New Zealand / World

Atomic test era tomb leaking in to the Pacific

12:27 pm on 29 November 2017

Rising sea levels have sparked new concerns about contamination from a nuclear waste dump in the Marshall Islands, about 5000 kilometres north of New Zealand.

The cloud from an experimental thermonuclear device or H-bomb on Elugelab Island in the Enewetak atoll in 1952. Photo: AFP / US DEPARTMENT OF ENERGY

In the late 1970s, radioactive material from atomic weapons tests done 30 years prior was dumped into a 100-metre wide bomb crater and then covered with concrete.

It was the site of the largest nuclear clean-up in United States history.

The Marshall Island's Red Cross Secretary-General Jack Niedenthal said the site is still highly radioactive and locals want the waste gone.

An aerial shot of the Enewetak Atoll in the Marshall Islands after it was used for the first ever h-bomb test.

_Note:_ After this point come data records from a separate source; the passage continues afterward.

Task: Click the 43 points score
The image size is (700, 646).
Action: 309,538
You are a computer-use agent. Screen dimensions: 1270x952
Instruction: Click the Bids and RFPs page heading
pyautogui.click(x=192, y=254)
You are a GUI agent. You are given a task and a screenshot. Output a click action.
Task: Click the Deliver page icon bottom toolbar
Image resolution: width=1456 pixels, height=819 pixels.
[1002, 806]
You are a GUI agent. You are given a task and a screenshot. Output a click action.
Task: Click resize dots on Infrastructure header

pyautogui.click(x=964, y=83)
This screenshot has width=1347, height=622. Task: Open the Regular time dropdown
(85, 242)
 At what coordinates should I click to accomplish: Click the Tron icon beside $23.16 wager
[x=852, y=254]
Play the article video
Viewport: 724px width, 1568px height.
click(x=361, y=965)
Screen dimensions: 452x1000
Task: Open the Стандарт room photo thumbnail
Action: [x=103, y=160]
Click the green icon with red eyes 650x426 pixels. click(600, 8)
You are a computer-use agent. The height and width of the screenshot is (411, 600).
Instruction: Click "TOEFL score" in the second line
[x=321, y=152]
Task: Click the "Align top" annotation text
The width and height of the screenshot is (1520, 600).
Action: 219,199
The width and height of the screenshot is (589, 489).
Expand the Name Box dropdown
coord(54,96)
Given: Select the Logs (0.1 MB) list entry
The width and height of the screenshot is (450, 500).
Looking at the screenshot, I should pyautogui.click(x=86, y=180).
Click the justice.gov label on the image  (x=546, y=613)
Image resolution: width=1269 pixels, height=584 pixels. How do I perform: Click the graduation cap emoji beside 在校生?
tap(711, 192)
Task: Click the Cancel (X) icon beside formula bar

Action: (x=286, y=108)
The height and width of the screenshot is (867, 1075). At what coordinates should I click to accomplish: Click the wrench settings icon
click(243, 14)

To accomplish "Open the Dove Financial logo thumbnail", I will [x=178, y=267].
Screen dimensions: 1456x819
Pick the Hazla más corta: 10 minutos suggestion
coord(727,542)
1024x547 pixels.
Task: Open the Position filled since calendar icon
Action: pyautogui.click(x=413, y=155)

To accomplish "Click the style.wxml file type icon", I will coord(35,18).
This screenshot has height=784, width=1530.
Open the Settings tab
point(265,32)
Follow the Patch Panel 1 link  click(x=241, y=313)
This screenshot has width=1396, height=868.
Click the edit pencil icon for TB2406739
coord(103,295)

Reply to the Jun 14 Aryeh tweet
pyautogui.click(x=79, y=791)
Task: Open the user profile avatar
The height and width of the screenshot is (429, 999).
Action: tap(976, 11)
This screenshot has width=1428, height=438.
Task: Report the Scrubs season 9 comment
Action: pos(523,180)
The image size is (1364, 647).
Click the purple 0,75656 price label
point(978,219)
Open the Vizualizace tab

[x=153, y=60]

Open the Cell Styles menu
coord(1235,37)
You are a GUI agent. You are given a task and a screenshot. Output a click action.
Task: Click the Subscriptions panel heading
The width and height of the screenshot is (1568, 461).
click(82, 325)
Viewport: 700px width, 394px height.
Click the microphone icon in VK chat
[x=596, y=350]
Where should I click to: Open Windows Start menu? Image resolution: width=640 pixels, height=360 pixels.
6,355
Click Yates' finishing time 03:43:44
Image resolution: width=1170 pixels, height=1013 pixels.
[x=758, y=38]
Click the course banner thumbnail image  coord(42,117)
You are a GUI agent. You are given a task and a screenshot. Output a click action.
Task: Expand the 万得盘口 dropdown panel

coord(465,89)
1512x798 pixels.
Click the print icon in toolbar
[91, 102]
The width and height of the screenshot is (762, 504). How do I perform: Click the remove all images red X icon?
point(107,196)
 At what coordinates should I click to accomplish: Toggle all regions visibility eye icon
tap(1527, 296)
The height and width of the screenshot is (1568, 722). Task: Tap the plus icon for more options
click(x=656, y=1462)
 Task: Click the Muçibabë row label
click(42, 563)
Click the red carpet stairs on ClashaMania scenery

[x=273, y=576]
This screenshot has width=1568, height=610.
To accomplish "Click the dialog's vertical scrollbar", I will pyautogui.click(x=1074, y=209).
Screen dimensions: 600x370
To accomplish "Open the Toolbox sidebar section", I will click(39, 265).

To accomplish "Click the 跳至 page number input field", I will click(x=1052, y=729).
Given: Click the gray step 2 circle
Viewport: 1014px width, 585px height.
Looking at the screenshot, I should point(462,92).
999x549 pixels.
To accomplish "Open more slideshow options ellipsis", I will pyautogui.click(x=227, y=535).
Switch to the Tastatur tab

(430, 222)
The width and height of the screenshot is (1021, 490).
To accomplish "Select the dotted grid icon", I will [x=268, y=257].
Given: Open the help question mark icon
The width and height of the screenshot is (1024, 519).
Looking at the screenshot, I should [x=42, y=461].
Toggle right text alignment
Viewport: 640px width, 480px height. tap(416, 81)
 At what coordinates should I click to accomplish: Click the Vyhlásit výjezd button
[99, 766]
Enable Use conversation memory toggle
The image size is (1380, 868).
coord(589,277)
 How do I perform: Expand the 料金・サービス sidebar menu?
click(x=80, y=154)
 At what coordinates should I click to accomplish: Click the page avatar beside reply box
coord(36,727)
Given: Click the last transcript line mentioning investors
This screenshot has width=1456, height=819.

Photo: AFP / US DEPARTMENT OF ENERGY

"No one would ever tolerate this in their back yard. There's a very serious situation up there, but we just can't seem to get anyone to pay attention to it."

He said it should never have been allowed as a permanent solution.

"They put all this material in the hole and they covered it in cement and to them, I know, to the United States, that was a permanent operation, turnkey, they left, they're gone, it's not their problem anymore. I mean that's really the way they look at it."

Environmental radiation expert David Krofcheck said he agreed something had to be done but it was an issue of who would do it.

"The best long-term solution would be to elevate it, move it someplace but I don't know who's going to do that. I can see the Americans possibly coming back and patching it but I can't actually see them importing 80,000 cubic meters of radioactive waste from weapons tests into the United States."

The nuclear waste dome caps the site of a 1952 hydrogen bomb test site. Photo: Google

He said the most likely courses of action were patching the cracks in the dome with concrete or doing nothing at all.

He said it was not ideal, but it was almost certain that the waste would end up in the Pacific Ocean.

"This material will get diluted as it spreads out, the ocean is vast and the only thing that will save us is that vastness. So as it dilutes, hopefully the levels will be so low that it will be not the problem that it is today in its concentrated form in this repository.

"I don't see any other immediate practical options."

He said cleaning up radioactive waste could be done, and was being done in Japan after the Fukushima disaster.

"It can be done but we're talking about a place in the middle of the Pacific, a small place that no one has ever heard of really, in the United States I'm sure and it concerns us because we live in the Pacific."

He said the threat of rising sea levels may encourage the United States to take action but he was not optimistic.

"It's mostly an American mess so the Americans should do this, but realistically I don't see any other option other than letting it diffuse and letting the planet take care of itself."

Dr Krofcheck said New Zealand waters were not at risk because the ocean currents were taking the waste towards China and the Philippines.